Directions -
From the records below, extract only the lines running from the line with "You are a computer-use" to the line with "Instruction: Reload the", both lines included, reproducing them exactly.
[Material to process]
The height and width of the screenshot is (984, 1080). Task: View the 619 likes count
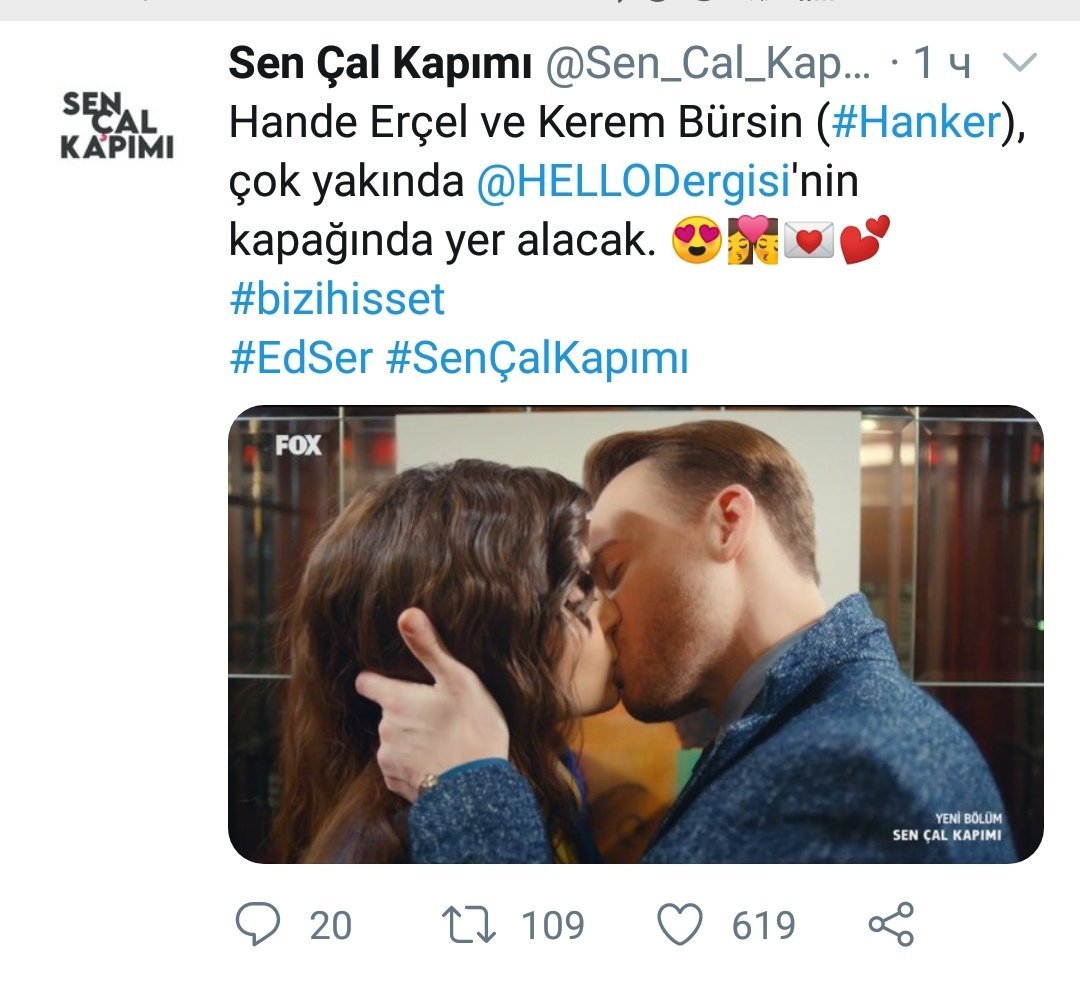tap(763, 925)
[/Material to process]
[Material to process]
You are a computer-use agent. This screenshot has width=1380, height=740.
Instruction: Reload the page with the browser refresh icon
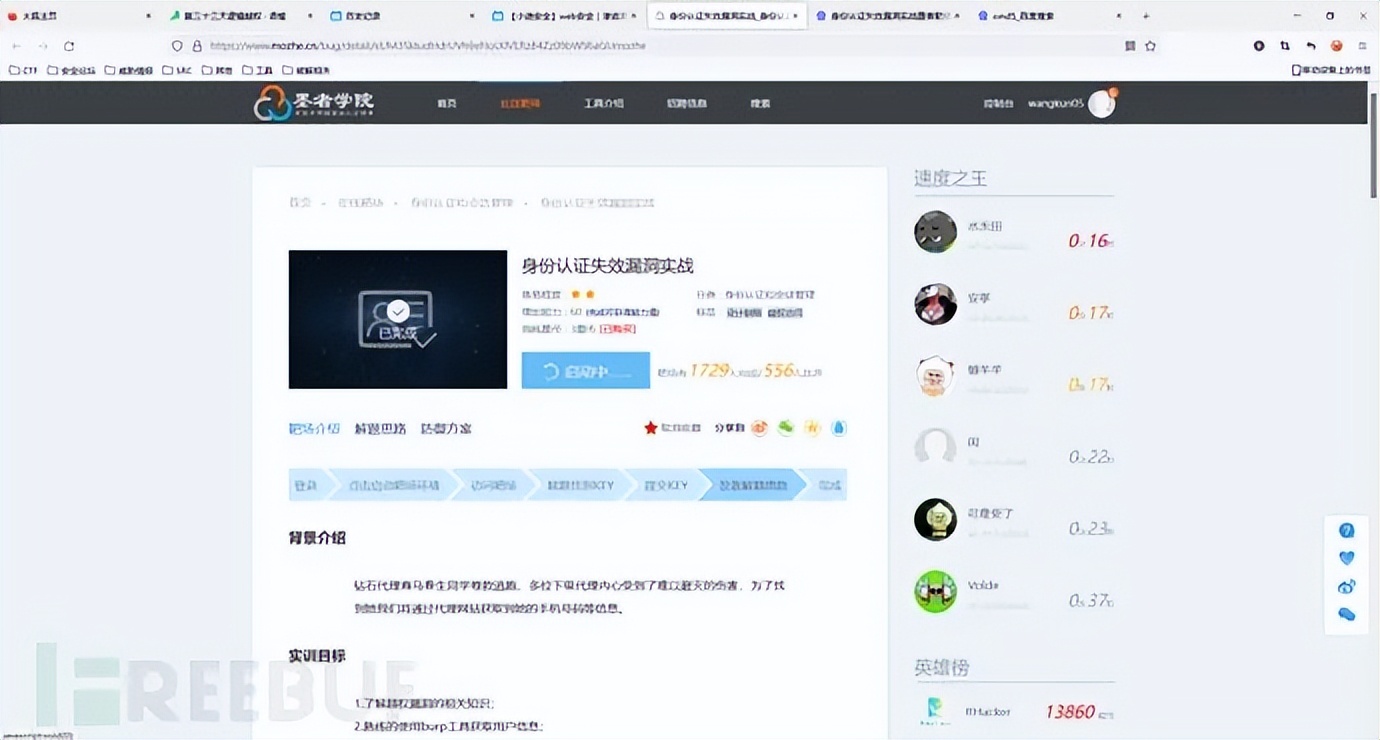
[/Material to process]
[Material to process]
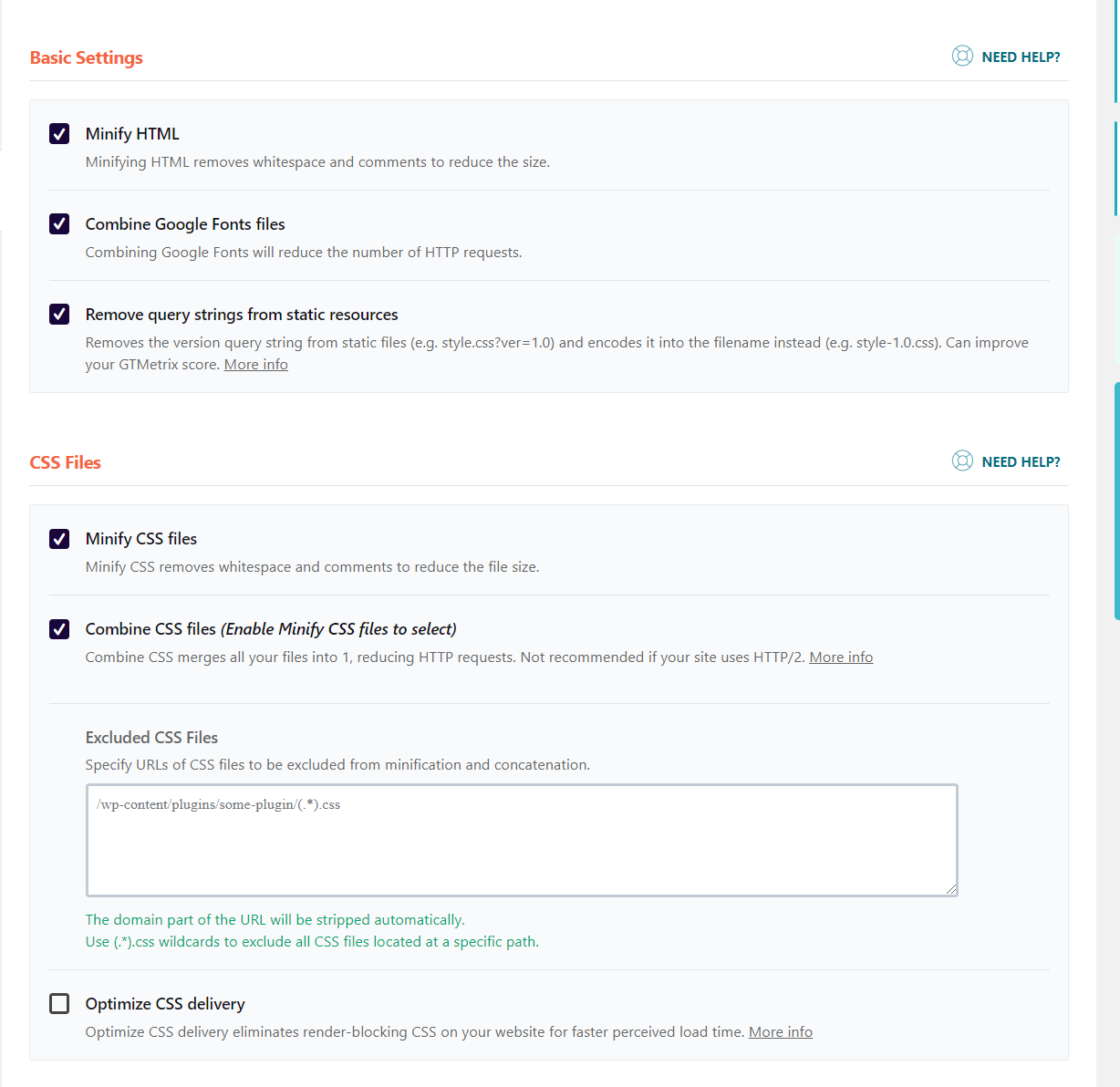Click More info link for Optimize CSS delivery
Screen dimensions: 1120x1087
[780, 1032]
[/Material to process]
Response to this task -
You are a computer-use agent. This screenshot has width=1380, height=740.
Instruction: Reload the page with the browser refresh icon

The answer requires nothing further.